Methods: The “Lungman” Multipurpose Chest Phantom N1 (Kyoto Kagaku) is equipped with spherical lung tumors of HU density +100 which measure 5, 8, 10 and 12 mm in diameter. For training purposes, a static Lungman is set up such that no tumors are located at the isocenter. Full-fan spotlight CBCTs of 60 kV (4500 mAs) and 125 kV (1350 mAs) are acquired with the on-board kV imager of a Varian TrueBeam®. The tumor ground truth positions are generated semi-automatically with a final manual verification. The 360-degree-scan imaging data is split into a training and validation set (804 and 89 images). The 125 kV images serve as an input to train the networks for SE. For DE two approaches are investigated: The approach “DE_Calculate” consumes one-channel images containing a precalculated DE image using the soft-tissue weighted log subtraction (weight W=0.35) as an input for the networks. The approach “DE_Stack” on the other hand consumes 3-channel images containing precalculated DE images using the soft-tissue weighted log subtraction (weight W=0.50), together with the original 60 kV and 125 kV images from which they are derived.

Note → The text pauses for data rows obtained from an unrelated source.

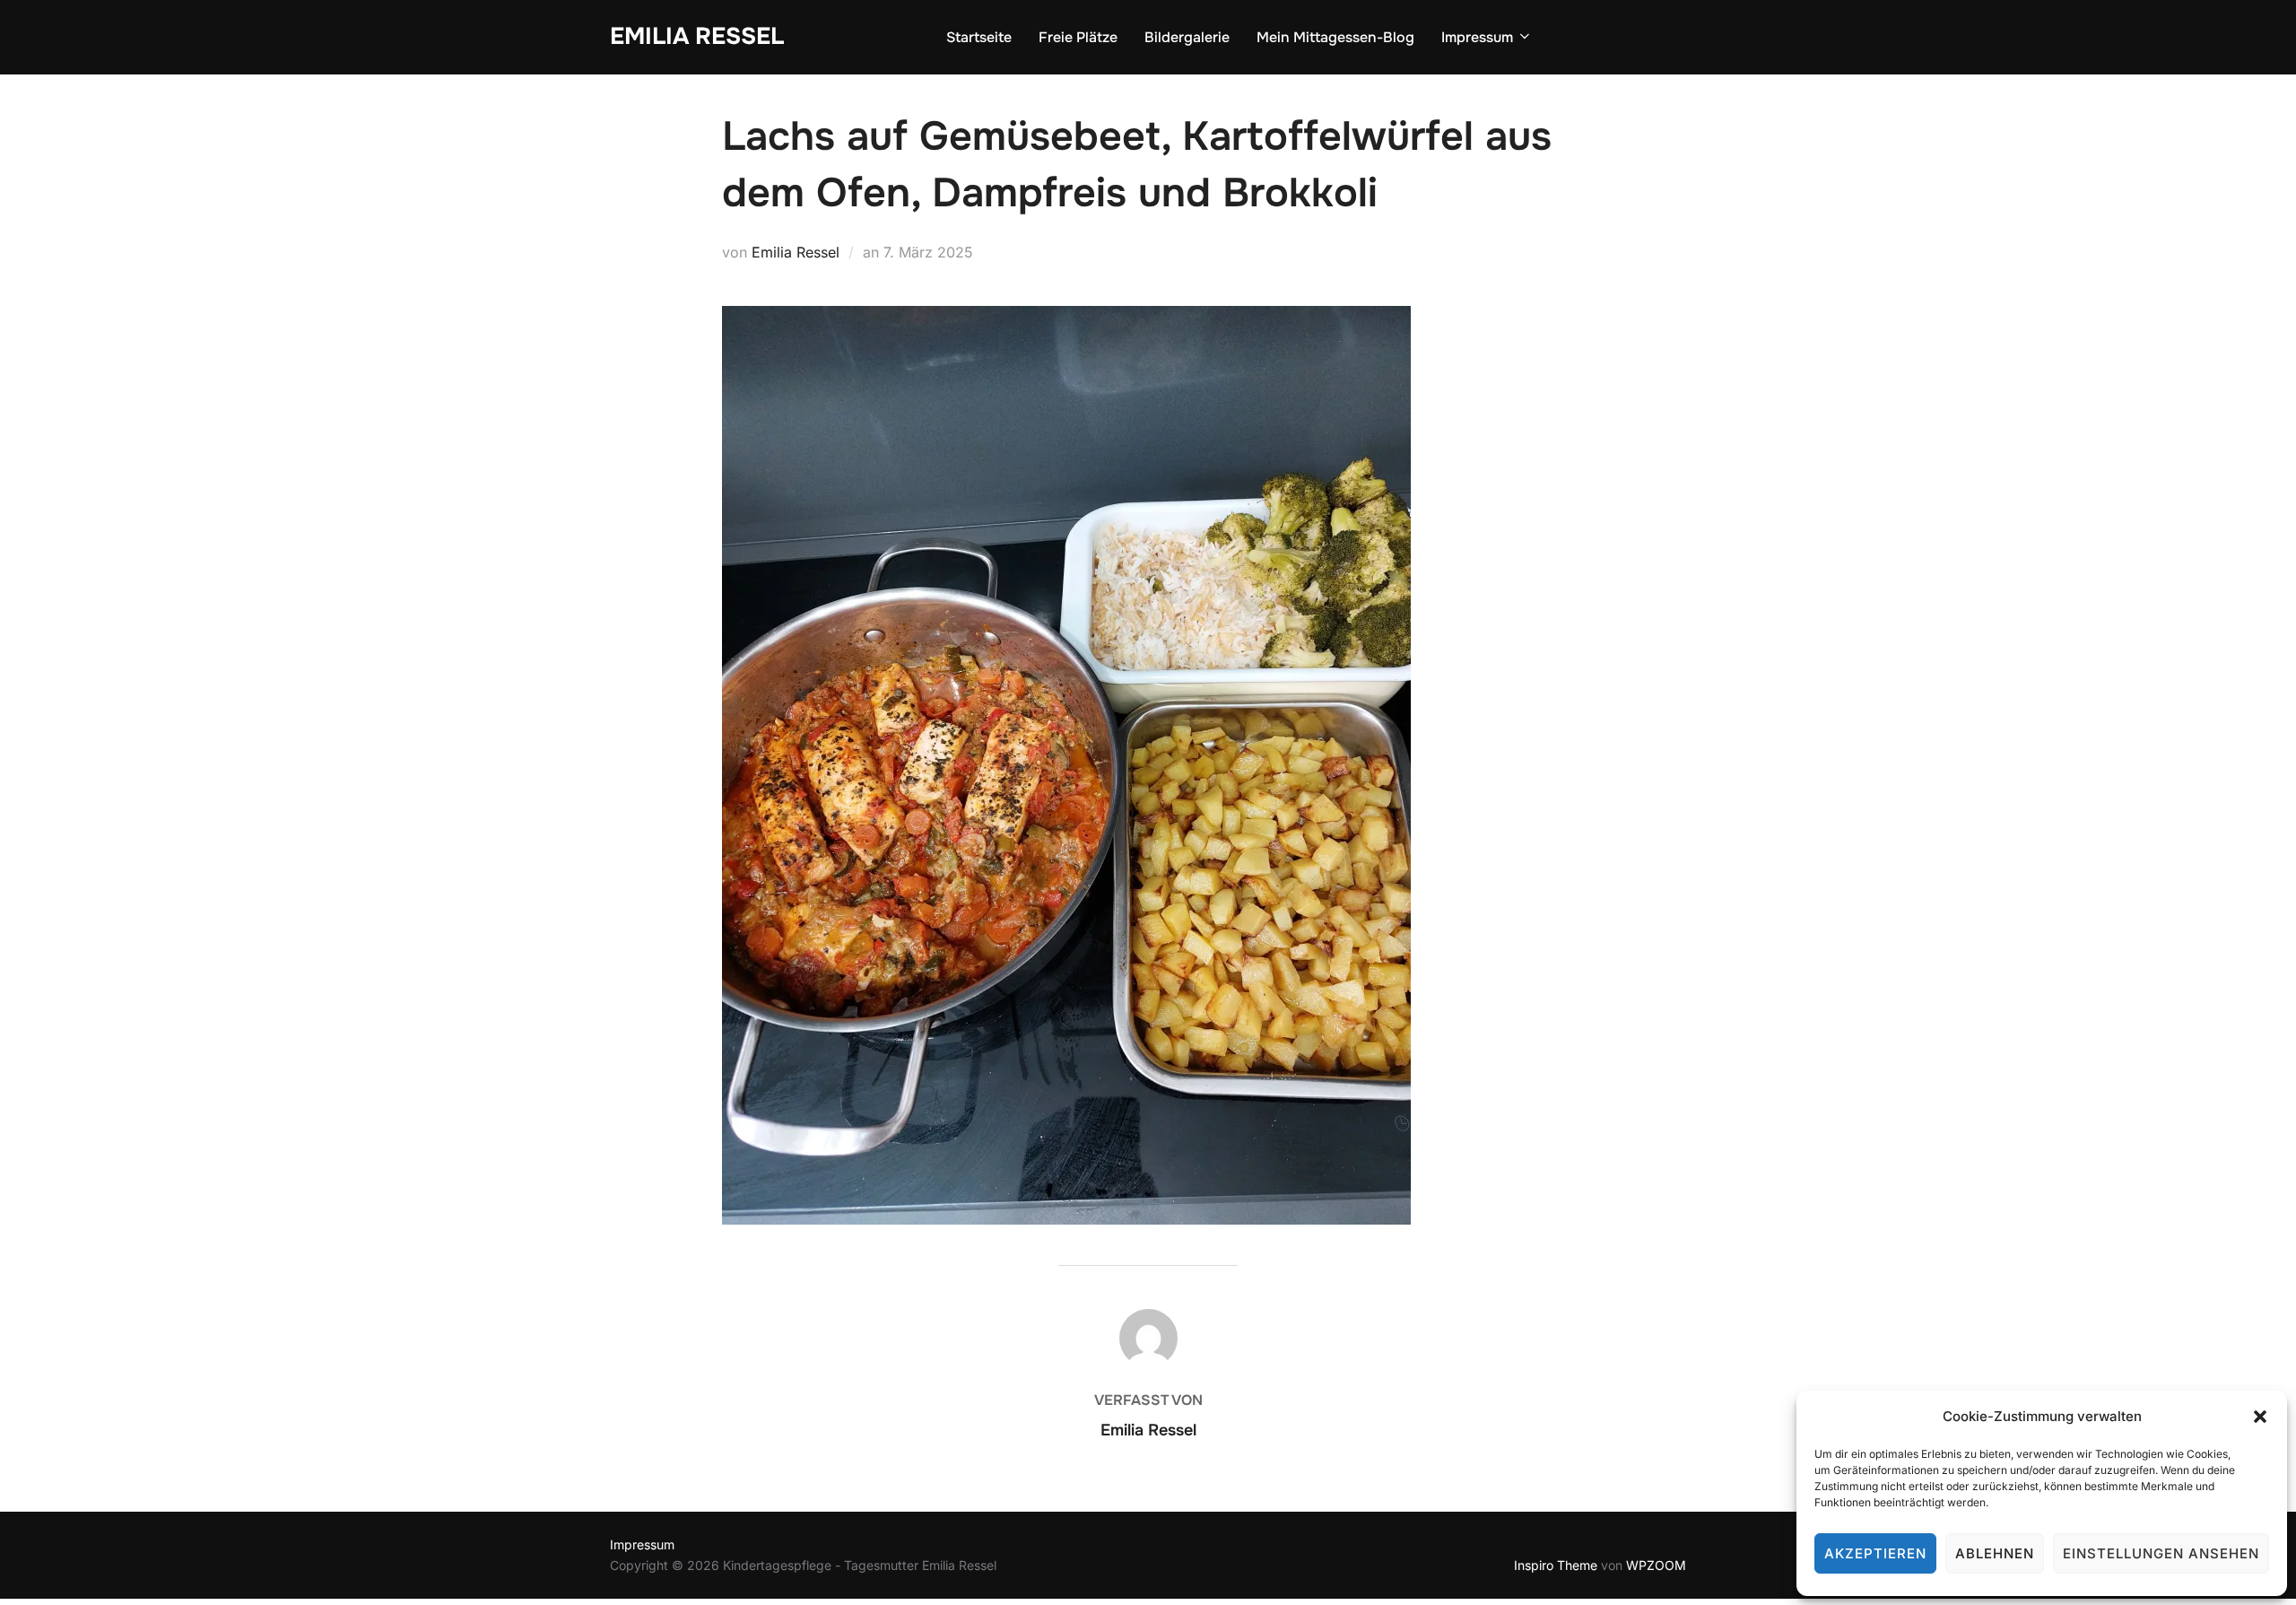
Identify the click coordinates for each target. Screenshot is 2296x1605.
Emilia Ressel (697, 36)
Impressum (1477, 37)
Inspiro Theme (1555, 1565)
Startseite (979, 37)
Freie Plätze (1078, 37)
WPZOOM (1656, 1565)
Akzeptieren (1875, 1553)
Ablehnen (1994, 1553)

Tumor motion is assessed by acquiring 1048 projection images over 360 degrees at 60 kV and 125 kV while Lungman is subjected, in treatment position with the 10 mm tumor at isocenter, to two different breathing motion patterns: a one-dimensional (longitudinal) sinusoidal breathing motion pattern and a more complex three-dimensional breathing motion pattern.

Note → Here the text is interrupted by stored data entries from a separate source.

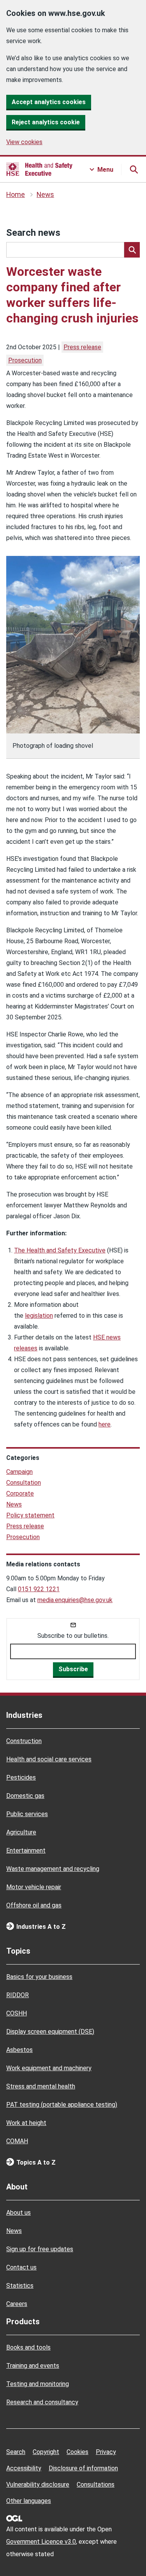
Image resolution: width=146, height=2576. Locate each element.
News (45, 195)
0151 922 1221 (39, 1589)
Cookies (77, 2452)
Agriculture (21, 1832)
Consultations (95, 2484)
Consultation (23, 1482)
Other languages (28, 2501)
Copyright (46, 2452)
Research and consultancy (42, 2402)
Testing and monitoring (37, 2384)
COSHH (16, 2013)
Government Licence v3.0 (41, 2541)
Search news (33, 232)
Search (15, 2452)
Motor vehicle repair (33, 1887)
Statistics (19, 2285)
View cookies (24, 142)
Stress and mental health (40, 2086)
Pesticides (21, 1777)
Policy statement (30, 1515)
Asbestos (19, 2049)
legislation (39, 1315)
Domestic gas (25, 1795)
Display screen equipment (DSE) (50, 2031)
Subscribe (73, 1669)
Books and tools (28, 2347)
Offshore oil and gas (34, 1905)
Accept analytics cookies (49, 102)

Results: For the 10mm tumor moving with the sinusoidal breathing pattern and SE imaging, the mean 2D tracking errors for MaskRCNN, EfficientDet D4 and YOLO v4 are 0.58/0.67/0.39 mm respectively, with a standard deviation of 0.50/0.53/0.29 mm. Detection rates are 2/6/6 Hz on an NVIDIA GTX 1080Ti, with tracking rates (proportion of images with a predicted position) are 83/85/100 % respectively. For the complex three-dimensional breathing pattern, the mean 2D tracking errors are 0.85/0.79/0.43 mm respectively, with a standard deviation of 0.56/0.46/0.33 mm. Tracking rates are 92/88/100 % respectively. Since YOLO v4 outperforms the other networks both in tracking error and tracking rate for SE, the DE results are illustrated for this network only. For YOLO v4 and the sinusoidal breathing pattern the mean 2D tracking errors for SE, DE_Stack and DE_Calculate images are 0.39/0.33/0.38 mm respectively, with a standard deviation of 0.29/0.21/0.29 mm. Tracking rates are 100/100/99 % respectively. For the complex three-dimensional breathing pattern the mean 2D tracking errors are 0.43/0.34/0.50 mm respectively, with a standard deviation of 0.33/0.21/0.33 mm. Tracking rates are 100/100/99 % respectively.
Conclusion: The three deep learning algorithms show potential for sub-second, sub-mm 2D tumor motion monitoring during treatment delivery. DE projection images can improve object detection and tracking accuracy in specific cases.